いま私がブラッチャーノでやっていることは、間違いなくこの時の体験がベースになっています。
そしてシチリアのトモコさんとはこのあと一緒にシチリア旅のプランニングをすることになるのですが、その話はまた改めて。

後戻りはできない

タオルミーナに滞在したのはちょうど1ヵ月でした。
仕事を持ってきていたので完全な休暇ではなく今風にいうと海外ノマドですね。

タオルミーナのアパートでイベント報告書を作成中。
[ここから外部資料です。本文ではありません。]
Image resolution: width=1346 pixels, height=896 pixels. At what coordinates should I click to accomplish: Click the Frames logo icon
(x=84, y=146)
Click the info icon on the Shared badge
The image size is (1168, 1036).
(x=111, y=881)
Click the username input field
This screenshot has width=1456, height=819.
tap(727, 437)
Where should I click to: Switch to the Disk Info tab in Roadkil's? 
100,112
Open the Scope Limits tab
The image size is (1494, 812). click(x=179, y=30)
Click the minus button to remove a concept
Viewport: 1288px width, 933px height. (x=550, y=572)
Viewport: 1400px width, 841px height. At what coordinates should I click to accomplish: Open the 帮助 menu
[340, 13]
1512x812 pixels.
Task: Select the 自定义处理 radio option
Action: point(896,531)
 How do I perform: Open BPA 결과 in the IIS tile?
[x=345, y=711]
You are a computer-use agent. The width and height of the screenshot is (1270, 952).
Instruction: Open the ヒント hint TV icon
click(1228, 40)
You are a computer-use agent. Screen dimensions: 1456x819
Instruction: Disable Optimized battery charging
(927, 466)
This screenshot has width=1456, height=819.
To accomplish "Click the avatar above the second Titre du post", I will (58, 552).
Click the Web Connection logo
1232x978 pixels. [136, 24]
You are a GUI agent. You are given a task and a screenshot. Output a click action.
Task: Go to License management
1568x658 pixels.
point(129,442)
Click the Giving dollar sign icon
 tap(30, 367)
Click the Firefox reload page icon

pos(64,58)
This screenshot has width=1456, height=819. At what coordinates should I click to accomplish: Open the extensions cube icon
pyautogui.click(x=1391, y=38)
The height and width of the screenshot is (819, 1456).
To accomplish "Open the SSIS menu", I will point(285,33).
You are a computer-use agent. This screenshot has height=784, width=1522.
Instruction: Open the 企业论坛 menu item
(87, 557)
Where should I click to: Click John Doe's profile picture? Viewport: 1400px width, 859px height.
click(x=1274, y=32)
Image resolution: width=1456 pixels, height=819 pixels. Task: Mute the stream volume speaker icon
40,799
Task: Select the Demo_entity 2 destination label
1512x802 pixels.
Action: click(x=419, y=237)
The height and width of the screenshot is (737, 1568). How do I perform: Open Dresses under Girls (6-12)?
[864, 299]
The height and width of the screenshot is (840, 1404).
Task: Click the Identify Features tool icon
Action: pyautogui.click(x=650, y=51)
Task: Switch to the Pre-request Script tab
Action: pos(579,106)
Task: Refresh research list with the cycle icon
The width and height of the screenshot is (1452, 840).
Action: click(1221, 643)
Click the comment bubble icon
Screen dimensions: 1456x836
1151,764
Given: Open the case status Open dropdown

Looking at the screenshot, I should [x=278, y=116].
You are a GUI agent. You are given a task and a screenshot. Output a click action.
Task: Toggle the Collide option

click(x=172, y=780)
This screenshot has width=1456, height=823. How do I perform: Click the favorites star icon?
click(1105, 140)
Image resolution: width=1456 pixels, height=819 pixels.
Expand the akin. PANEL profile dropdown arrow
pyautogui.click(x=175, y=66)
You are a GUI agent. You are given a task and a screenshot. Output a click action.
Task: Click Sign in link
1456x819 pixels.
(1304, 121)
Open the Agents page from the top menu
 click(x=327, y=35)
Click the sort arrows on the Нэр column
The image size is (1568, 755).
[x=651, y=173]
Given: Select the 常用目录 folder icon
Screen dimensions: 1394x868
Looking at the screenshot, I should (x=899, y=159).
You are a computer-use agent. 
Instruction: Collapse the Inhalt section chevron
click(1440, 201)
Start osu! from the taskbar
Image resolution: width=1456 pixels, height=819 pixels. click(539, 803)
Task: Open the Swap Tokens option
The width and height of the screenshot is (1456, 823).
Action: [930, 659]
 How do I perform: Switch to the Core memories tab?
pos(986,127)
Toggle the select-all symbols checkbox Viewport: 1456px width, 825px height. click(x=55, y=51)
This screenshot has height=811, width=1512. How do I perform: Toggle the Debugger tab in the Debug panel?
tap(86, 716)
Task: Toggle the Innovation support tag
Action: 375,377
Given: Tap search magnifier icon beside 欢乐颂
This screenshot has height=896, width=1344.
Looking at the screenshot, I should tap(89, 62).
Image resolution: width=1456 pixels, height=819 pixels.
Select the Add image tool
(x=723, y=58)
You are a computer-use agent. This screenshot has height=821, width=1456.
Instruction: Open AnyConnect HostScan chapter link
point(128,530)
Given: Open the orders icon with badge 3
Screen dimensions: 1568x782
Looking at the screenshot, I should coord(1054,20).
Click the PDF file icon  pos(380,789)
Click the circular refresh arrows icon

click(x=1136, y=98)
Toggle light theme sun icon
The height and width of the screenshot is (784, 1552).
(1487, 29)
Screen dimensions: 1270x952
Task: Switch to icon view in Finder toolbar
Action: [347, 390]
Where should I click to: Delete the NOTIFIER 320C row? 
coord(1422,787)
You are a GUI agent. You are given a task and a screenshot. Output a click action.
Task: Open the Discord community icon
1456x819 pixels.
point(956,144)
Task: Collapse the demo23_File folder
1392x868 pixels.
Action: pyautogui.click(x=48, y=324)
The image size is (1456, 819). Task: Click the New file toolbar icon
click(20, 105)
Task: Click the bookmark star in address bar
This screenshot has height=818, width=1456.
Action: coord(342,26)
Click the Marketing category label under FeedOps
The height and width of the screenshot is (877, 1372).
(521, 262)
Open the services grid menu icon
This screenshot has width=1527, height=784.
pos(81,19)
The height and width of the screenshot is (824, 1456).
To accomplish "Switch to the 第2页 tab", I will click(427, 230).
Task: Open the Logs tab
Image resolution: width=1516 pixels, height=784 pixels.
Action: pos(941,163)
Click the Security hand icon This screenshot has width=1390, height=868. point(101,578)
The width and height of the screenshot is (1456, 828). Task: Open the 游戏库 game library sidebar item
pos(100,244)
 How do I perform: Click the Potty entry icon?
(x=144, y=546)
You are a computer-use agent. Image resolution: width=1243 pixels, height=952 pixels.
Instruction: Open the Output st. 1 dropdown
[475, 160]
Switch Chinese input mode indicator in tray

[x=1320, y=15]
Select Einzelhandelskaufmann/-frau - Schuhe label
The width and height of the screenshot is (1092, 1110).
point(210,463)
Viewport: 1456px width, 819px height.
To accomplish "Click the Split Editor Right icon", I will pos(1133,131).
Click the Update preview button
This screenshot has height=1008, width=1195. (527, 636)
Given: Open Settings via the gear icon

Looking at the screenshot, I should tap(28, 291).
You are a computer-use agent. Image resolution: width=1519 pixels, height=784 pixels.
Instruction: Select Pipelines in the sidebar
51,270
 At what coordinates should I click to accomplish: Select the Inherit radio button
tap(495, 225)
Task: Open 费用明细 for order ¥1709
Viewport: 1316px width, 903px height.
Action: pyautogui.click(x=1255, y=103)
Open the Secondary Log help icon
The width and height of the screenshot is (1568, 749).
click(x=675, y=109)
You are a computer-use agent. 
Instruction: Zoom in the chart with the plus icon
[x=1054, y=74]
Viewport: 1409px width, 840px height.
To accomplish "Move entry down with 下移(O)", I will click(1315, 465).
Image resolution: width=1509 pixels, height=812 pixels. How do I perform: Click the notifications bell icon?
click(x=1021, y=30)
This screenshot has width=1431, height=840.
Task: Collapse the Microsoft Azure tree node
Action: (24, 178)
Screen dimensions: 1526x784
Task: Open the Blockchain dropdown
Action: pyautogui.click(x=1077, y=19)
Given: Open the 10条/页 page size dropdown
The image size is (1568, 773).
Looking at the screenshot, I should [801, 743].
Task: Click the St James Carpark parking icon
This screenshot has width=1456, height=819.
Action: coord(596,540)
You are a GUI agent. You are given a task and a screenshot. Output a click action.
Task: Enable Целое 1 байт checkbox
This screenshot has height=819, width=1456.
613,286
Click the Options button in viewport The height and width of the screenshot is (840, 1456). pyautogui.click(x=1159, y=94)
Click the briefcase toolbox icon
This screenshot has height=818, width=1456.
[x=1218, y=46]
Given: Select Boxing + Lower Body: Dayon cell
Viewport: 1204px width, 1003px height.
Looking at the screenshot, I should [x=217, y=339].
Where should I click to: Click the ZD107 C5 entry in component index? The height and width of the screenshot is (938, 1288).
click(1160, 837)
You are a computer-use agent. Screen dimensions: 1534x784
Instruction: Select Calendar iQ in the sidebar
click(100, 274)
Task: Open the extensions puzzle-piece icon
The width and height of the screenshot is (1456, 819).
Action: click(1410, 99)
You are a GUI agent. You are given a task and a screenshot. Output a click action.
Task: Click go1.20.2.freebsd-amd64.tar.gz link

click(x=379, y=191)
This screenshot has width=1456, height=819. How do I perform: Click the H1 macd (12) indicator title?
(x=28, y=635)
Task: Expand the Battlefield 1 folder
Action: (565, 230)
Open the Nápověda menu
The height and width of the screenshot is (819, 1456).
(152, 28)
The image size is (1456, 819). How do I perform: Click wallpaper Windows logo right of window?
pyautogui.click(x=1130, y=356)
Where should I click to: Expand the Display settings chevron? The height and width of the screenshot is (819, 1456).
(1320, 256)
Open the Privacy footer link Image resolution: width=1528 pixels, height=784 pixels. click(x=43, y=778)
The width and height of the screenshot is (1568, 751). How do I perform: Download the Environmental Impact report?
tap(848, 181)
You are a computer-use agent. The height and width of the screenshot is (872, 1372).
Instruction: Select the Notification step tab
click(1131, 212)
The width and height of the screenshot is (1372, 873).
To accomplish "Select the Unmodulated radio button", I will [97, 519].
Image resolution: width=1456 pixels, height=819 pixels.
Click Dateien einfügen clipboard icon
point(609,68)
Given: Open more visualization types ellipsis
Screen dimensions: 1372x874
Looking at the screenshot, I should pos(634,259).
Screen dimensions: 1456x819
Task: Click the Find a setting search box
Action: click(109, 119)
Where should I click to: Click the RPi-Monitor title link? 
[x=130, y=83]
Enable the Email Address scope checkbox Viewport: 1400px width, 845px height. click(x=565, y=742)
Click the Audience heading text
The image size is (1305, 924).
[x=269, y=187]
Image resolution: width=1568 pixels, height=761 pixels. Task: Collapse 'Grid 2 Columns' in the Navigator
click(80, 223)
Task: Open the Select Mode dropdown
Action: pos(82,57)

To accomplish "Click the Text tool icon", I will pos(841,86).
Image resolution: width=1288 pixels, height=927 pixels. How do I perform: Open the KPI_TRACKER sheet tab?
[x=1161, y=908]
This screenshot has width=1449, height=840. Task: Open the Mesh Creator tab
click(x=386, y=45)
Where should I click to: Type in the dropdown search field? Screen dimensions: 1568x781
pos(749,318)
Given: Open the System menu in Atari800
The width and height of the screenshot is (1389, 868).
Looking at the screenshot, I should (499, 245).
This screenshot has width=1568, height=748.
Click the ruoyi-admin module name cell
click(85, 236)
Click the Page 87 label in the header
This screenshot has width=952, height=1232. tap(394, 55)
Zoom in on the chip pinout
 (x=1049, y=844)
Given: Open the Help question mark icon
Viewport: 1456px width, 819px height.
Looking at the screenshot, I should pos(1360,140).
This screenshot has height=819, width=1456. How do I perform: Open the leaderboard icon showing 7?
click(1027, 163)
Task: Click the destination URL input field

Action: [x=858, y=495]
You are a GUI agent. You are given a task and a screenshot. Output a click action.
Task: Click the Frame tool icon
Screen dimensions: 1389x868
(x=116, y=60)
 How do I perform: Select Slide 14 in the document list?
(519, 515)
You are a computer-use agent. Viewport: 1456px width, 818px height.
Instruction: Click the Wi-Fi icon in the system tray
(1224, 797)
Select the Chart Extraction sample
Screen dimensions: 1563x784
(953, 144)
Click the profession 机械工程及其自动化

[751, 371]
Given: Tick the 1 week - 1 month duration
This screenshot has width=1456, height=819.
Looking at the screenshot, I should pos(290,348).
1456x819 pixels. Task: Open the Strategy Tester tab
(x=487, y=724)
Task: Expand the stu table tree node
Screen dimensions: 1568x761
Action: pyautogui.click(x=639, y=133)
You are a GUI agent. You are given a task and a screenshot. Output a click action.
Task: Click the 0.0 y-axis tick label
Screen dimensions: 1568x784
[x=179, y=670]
窓の向こうはヤシの木と海

イベント準備中のこの1年、スローフードでの仕事をこのまま続けていては昔に戻ってしまうのではないかと思いました。
せっかく会社を辞めてイタリアにまで行ったのに、思い切って人生の舵をぜんぜん別の方向へ切ったのに、会社員時代と同じような生活に戻ってしまっています。

タオルミーナではまるで時間が止まっているかのように何も変わっていませんでした。
この1年のことを話しても、私のほうは多くの人と出会い一緒に仕事をしていたけれど、彼らはずっとここにとどまりいつもの生活を続けていただけです。

どちらがいいのか分かりません。
もしも若くてそんなに経験がなかったら、こういう暮らしぶりは退屈に感じるだけでしょう。
でもアラフォーの私には、タオルミーナの暮らしのほうがしっくり来ました。
多くの人との新しい出会いより、少ない人との関係を深めていくほうが大事なことのように思えたのです。

そして、このシチリア滞在の間にNPO法人を辞める決心を固めました。
もう後戻りはしたくありません。